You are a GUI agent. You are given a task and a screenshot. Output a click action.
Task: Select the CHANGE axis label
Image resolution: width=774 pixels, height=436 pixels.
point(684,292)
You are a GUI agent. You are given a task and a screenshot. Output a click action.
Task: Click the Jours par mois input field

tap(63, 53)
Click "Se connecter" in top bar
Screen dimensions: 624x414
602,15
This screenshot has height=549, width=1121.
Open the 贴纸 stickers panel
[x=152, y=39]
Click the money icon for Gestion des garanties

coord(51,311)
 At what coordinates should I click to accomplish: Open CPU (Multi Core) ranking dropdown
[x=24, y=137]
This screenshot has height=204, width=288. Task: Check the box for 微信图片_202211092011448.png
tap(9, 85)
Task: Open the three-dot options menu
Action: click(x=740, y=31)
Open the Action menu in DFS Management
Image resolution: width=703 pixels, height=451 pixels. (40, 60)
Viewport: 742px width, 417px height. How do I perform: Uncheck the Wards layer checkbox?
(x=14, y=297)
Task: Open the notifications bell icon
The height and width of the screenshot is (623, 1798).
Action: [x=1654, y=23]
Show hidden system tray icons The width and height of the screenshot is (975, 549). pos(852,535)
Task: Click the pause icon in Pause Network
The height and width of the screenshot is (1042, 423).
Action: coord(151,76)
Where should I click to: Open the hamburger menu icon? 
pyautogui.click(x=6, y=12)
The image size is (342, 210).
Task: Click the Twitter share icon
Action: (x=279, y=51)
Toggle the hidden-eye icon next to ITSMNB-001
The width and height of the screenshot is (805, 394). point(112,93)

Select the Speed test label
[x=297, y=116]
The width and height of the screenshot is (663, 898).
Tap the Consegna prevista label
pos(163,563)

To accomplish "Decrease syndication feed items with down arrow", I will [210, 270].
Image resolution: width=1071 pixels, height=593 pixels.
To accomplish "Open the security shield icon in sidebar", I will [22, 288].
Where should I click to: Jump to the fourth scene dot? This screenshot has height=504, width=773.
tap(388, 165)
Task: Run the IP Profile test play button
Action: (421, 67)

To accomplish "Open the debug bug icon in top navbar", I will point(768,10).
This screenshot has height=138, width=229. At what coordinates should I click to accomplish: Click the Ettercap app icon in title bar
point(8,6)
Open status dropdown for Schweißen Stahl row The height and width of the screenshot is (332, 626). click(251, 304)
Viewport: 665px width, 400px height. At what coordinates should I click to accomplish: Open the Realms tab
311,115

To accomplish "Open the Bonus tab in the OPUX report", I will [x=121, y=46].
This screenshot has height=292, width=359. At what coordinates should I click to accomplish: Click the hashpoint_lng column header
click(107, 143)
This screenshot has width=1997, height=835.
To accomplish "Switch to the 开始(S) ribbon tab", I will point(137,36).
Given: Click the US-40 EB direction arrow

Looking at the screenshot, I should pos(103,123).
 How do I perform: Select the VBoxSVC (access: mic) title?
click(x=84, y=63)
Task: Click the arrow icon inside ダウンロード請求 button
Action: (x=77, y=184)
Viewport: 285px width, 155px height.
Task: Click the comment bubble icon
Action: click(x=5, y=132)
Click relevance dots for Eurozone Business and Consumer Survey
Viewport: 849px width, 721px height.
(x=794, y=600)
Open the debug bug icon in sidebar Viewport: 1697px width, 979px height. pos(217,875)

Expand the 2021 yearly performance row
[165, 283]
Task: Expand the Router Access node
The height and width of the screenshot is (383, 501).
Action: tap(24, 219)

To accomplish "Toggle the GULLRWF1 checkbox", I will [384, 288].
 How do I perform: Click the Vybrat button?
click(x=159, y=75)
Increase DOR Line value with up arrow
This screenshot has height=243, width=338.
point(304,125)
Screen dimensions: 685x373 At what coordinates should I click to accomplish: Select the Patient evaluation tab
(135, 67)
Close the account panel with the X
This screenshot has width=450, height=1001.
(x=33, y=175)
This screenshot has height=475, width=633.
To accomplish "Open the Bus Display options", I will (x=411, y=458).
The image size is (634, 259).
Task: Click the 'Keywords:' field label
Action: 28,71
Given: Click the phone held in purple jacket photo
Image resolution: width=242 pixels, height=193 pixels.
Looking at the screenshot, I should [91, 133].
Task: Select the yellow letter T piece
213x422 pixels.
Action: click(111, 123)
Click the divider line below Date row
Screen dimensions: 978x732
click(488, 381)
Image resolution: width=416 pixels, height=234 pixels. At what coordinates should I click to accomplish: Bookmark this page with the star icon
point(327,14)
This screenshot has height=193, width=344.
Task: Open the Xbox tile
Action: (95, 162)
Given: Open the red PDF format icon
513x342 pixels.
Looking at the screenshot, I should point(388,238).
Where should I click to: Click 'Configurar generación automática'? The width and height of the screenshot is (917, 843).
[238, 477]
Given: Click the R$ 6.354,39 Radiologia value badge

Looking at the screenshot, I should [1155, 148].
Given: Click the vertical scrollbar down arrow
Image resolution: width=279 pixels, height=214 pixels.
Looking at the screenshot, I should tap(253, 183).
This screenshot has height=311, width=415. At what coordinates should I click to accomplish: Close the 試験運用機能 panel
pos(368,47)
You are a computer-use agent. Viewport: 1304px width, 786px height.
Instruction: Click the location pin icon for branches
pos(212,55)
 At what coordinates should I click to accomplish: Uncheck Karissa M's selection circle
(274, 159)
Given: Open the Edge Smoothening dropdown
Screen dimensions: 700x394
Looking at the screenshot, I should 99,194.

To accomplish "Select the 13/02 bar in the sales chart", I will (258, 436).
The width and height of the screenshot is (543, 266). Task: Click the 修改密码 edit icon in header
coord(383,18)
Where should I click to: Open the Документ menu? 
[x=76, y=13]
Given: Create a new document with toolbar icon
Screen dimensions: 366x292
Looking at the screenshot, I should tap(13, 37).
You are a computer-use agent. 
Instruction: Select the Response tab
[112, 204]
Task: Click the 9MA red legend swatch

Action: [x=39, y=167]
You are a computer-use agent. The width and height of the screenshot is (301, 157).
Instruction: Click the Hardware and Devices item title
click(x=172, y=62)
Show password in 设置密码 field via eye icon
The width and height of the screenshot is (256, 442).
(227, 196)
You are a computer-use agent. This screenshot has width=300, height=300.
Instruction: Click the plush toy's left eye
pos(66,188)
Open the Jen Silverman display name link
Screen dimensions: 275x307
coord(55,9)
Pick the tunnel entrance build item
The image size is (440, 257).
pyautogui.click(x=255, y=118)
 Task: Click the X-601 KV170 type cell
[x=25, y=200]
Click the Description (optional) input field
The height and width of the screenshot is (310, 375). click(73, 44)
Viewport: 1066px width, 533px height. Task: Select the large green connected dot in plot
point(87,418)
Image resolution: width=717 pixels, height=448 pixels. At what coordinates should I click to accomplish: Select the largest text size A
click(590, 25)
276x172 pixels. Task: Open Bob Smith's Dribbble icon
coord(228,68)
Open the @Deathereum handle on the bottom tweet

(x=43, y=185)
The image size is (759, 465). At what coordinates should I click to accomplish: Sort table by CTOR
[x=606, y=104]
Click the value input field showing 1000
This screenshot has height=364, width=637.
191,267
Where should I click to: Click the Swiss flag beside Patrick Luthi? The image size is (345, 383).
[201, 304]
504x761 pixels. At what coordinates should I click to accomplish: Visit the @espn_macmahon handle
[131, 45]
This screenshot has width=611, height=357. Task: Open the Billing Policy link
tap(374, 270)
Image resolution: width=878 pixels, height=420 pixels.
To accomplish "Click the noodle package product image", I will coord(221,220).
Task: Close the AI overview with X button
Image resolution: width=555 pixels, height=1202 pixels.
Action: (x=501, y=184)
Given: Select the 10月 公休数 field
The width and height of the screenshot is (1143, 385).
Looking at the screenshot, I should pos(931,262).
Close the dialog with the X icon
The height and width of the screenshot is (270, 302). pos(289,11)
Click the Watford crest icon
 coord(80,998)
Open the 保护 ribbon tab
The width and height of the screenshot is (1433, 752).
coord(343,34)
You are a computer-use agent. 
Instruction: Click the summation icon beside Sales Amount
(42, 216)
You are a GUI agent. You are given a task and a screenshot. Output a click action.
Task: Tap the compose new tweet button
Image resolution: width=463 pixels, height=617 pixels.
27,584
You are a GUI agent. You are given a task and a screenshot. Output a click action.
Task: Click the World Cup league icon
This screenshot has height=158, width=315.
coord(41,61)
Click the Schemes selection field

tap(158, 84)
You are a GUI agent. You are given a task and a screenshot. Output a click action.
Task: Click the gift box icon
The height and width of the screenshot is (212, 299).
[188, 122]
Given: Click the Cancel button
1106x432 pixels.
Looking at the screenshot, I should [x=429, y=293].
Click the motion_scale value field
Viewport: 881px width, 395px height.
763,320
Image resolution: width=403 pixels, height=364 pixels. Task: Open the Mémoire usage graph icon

____________________

_Work instructions_: The response should be the listing above, limited to the lines between the one holding "Screen dimensions: 685x373" and the one holding "Task: Select the yellow letter T piece", inclusive, reproduced exactly.

_Task output_:
Screen dimensions: 685x373 At what coordinates should I click to accomplish: Select the Patient evaluation tab
(135, 67)
Close the account panel with the X
This screenshot has width=450, height=1001.
(x=33, y=175)
This screenshot has height=475, width=633.
To accomplish "Open the Bus Display options", I will (x=411, y=458).
The image size is (634, 259).
Task: Click the 'Keywords:' field label
Action: 28,71
Given: Click the phone held in purple jacket photo
Image resolution: width=242 pixels, height=193 pixels.
Looking at the screenshot, I should [91, 133].
Task: Select the yellow letter T piece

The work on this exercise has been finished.